The data is collected by sensors, but it must then be analyzed and made to speak. To do this, we call on a data scientist. Let’s discover this job through the portrait of Dylan, datascientist at Heyliot!
Introduce yourself !
Hello, Dylan Lebreton, 24 years old, from a small town in Côtes d’Armor and currently juggling between Trémorel (the small town), Rennes where I am doing a work-study program at Heyliot and Toulouse where I am studying engineering. All this without addiction to coffee.
How did you get to Heyliot?
In the summer of 2020 and in the midst of looking for a company for a work-study program, I got in touch with one of the co-founders of Heyliot, Cyril Pradel. It so happened that Heyliot was looking for a profile as a data scientist, and I liked the company’s profile very much: a sensor applied in an ecological smart-city framework below any greenwashing, it was a very interesting opportunity for someone like me who is interested in the ecological issue from an engineering point of view, so love at first sight did the trick.
What is your educational background ?
I entered an engineering school in Toulouse, the INSA of Toulouse, with the initial idea of doing a biological engineering course. Once there, my heart leaned towards mathematics. So I continued in this direction and integrated a double degree between INSA Toulouse and ENSEEIHT, another engineering school in Toulouse. The double degree allows me to approach data science with artificial intelligence tools, it mixes mathematical and computer tools.
What does the job of a data scientist consist of?

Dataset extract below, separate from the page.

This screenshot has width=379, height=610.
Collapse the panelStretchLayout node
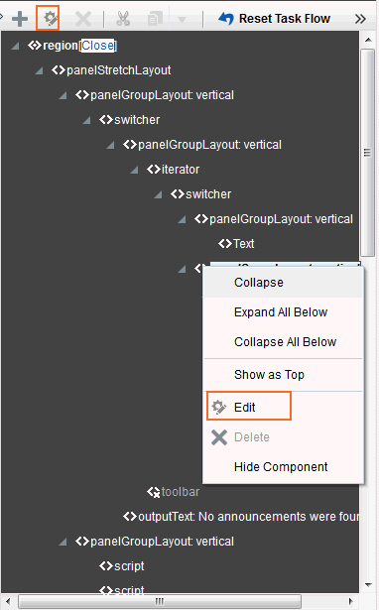point(40,70)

All that follows is of course my own responsibility, but I think that the data scientist is halfway between the computer scientist and the mathematician. Very often, the pattern is similar: the data scientist must be interested in an interesting data, for example at Heyliot, the filling level of a container equipped with a sensor. His role is then to explain and exploit this data, for example: to transform this data to generate “meaningful” indicators (kpi), to visualize this data through graphs / diagrams (dataviz) and finally, and perhaps above all, to explain this data by other data (to elaborate a model), in particular to be able to make predictions.
What are the main tasks?
I think that one of the mandatory steps is to “clean” the data, to denoise it. This is an essential step because data that is too noisy is difficult to explain and exploit. The second mission is the task of explaining and exploiting the data as I mentioned before. Finally, as an engineer, the data scientist also has to keep an eye on technology: on the tools used to explain and exploit the data, but also on the data sources themselves. For example, one of my roles at Heyliot is to find data that can influence the level of filling of containers: weather, traffic in a place, surrounding transportation.

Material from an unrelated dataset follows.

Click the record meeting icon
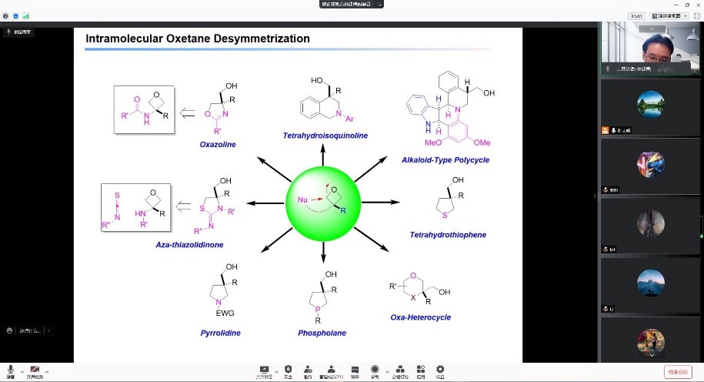The height and width of the screenshot is (382, 704). point(375,370)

What types of data do you handle?
The data that is mainly handled is the container fill level. It is simply a large table where each line contains a date and the level of filling of the container at this date. Other quantitative data such as weather data, but also potential qualitative data such as the day and month of a container measurement are added. All these data can impact the measurement and more or less explain it.
What tools do you use? And for what needs?
On the mathematical level, the tools used are mainly statistical tools: regression, modeling, classification, which can be used to exploit and explain the data. There are also other mathematical tools of analysis used in particular to denoise the data. On the computer side: the preferred tool is the Python programming language. The R programming language can be added to it, which allows easy exploration of the data. Python being a full-fledged programming language, it allows to receive the data, to manipulate it and to send back what is interesting to the developers so that they can make it available to the clients.
What advice would you give to someone who wants to do this job?
I’m not sure I’m in a good position to give advice, but I would say that being curious about math and computer science is essential. I also think that a good data scientist takes moments of reflection to address the ethics of the job. A lot of technologies are going in the direction of big data, to name a few: autonomous cars, search engines, smart-city. In my opinion, it is essential to have a well-developed ethic on these issues.
A last word?
Thank you Heyliot for sharing with me this beautiful adventure that is data science!